Microwave processing is a combined treatment of thermal and non-thermal effects on microorganisms and food ingredients. There may exist synergism between these two types of effects. The objective of this study was to explore the synergism of microwave thermal (i.e. temperature) and non-thermal effects on microbial inactivation and on fatty acids quality of pasteurized salmon fillets. Water bath processes with same time-temperature profiles and same microbial inactivation intensity were designed as control. Results showed that the microwave non-thermal effect on microbial inactivation was significantly (P < 0.05) enhanced by increasing temperatures.
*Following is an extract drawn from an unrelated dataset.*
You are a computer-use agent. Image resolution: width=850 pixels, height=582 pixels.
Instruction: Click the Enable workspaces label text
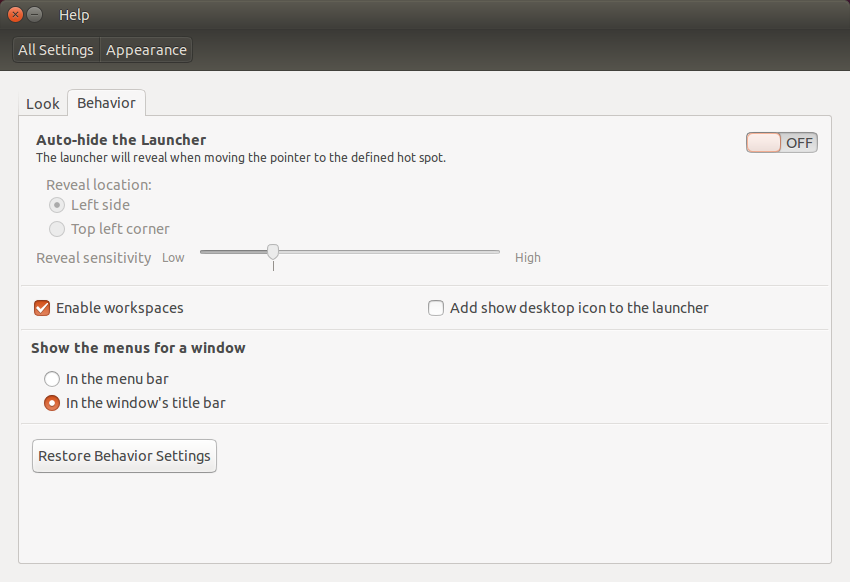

Compared with the microbial inactivation of thermal effect, the inactivation efficiency of microwave non-thermal effect increased from 22.18% to 35.25% while final temperatures of samples increased from 84 °C to 100 °C. Furthermore, with the same microbial inactivation intensity of 7.5-log CFU/g, microwave process retained better fatty acids quality in consideration of significantly higher (P < 0.05) PUFAs (especially for ARA, EPA and DHA) than those with water bath treatments. These results demonstrated that high temperatures could bring significant enhancement on microwave non-thermal effect, and microwave processing could provide better bacteria control and meanwhile retain higher product quality due to the synergism of microwave thermal and non-thermal effects.